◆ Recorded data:
|---|
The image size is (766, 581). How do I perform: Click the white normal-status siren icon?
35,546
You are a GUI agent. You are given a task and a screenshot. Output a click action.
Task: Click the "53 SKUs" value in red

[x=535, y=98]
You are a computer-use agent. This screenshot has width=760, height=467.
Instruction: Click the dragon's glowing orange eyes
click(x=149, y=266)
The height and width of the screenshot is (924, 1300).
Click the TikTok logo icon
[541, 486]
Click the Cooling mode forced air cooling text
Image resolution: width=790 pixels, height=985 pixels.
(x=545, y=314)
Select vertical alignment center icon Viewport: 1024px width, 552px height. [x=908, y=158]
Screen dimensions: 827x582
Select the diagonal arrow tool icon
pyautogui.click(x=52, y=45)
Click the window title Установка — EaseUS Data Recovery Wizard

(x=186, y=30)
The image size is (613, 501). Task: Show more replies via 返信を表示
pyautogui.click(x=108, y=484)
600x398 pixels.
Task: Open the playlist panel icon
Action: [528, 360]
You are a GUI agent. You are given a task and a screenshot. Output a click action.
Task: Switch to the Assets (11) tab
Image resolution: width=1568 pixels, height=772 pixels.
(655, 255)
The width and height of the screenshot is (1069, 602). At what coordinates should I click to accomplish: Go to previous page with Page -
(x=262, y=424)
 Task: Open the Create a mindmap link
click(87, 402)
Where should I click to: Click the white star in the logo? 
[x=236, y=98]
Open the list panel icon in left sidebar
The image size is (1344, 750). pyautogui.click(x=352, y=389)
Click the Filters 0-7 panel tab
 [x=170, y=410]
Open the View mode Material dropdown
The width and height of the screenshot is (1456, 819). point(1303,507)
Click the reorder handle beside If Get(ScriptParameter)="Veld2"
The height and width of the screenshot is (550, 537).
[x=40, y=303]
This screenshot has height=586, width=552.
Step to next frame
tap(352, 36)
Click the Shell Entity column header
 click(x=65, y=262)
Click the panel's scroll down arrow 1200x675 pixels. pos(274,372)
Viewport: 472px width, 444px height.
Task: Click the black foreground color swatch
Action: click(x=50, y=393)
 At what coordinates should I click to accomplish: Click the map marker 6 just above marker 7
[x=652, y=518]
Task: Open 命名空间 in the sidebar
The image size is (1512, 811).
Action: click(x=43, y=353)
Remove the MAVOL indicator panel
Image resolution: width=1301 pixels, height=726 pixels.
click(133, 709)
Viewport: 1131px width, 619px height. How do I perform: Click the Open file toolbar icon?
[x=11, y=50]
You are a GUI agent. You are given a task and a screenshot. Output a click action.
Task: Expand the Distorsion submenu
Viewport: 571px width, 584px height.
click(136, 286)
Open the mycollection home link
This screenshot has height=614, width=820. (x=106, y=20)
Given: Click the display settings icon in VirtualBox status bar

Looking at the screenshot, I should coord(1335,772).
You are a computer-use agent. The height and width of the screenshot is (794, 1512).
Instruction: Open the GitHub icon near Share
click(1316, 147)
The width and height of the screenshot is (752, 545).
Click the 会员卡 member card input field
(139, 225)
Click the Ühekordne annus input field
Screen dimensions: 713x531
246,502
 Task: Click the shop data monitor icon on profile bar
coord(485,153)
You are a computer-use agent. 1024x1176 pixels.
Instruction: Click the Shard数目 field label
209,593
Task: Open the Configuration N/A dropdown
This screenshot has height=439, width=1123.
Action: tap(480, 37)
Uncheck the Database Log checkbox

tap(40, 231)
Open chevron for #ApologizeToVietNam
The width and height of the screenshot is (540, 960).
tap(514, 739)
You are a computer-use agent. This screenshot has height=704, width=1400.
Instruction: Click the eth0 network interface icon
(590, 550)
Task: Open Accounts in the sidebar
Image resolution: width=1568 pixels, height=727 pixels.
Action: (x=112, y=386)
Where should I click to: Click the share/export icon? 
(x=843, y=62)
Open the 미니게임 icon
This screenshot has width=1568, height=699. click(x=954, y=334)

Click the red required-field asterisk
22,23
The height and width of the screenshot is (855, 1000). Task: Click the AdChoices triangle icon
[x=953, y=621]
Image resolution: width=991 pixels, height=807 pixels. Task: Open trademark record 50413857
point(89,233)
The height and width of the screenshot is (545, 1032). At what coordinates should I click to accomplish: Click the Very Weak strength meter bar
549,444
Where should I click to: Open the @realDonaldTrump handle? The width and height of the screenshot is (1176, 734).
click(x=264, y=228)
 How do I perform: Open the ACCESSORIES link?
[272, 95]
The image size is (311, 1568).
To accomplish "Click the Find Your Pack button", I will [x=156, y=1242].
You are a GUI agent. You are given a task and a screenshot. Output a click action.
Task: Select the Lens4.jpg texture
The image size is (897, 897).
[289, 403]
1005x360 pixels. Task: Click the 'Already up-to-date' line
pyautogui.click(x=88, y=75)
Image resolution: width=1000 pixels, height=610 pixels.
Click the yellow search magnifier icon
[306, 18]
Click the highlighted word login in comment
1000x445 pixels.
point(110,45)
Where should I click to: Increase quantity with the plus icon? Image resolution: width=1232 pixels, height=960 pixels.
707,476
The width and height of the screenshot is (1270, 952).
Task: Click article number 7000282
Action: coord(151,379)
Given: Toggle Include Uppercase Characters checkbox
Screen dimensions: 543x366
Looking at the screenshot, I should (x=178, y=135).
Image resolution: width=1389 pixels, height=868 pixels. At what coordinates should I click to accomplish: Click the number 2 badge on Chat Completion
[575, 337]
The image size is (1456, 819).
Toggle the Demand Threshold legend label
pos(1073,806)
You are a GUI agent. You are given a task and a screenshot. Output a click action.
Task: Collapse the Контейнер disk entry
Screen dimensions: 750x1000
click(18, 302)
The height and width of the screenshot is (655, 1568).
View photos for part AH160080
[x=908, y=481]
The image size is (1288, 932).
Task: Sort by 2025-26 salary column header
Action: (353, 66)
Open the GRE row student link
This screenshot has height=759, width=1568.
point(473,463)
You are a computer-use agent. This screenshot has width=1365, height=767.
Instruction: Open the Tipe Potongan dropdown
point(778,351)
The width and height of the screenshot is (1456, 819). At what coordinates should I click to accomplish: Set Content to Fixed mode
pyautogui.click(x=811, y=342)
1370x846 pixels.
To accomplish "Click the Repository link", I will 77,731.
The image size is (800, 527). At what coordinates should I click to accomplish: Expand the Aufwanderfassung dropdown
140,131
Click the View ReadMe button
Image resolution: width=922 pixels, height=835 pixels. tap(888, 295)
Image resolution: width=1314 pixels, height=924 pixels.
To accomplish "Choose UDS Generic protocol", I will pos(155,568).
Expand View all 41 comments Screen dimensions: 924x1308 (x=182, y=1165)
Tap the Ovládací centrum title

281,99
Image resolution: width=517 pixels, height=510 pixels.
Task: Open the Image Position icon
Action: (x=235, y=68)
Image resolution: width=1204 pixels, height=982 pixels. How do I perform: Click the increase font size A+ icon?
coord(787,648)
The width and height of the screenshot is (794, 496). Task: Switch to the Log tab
|---|
Return the entries verbatim, starting at the beginning of the recorded data and ending at the line that contains "[x=40, y=303]", with both ends included.

◆ Response to the exercise:
The image size is (766, 581). How do I perform: Click the white normal-status siren icon?
35,546
You are a GUI agent. You are given a task and a screenshot. Output a click action.
Task: Click the "53 SKUs" value in red

[x=535, y=98]
You are a computer-use agent. This screenshot has width=760, height=467.
Instruction: Click the dragon's glowing orange eyes
click(x=149, y=266)
The height and width of the screenshot is (924, 1300).
Click the TikTok logo icon
[541, 486]
Click the Cooling mode forced air cooling text
Image resolution: width=790 pixels, height=985 pixels.
(x=545, y=314)
Select vertical alignment center icon Viewport: 1024px width, 552px height. [x=908, y=158]
Screen dimensions: 827x582
Select the diagonal arrow tool icon
pyautogui.click(x=52, y=45)
Click the window title Установка — EaseUS Data Recovery Wizard

(x=186, y=30)
The image size is (613, 501). Task: Show more replies via 返信を表示
pyautogui.click(x=108, y=484)
600x398 pixels.
Task: Open the playlist panel icon
Action: [528, 360]
You are a GUI agent. You are given a task and a screenshot. Output a click action.
Task: Switch to the Assets (11) tab
Image resolution: width=1568 pixels, height=772 pixels.
(655, 255)
The width and height of the screenshot is (1069, 602). At what coordinates should I click to accomplish: Go to previous page with Page -
(x=262, y=424)
 Task: Open the Create a mindmap link
click(87, 402)
Where should I click to: Click the white star in the logo? 
[x=236, y=98]
Open the list panel icon in left sidebar
The image size is (1344, 750). pyautogui.click(x=352, y=389)
Click the Filters 0-7 panel tab
 [x=170, y=410]
Open the View mode Material dropdown
The width and height of the screenshot is (1456, 819). point(1303,507)
Click the reorder handle beside If Get(ScriptParameter)="Veld2"
The height and width of the screenshot is (550, 537).
[x=40, y=303]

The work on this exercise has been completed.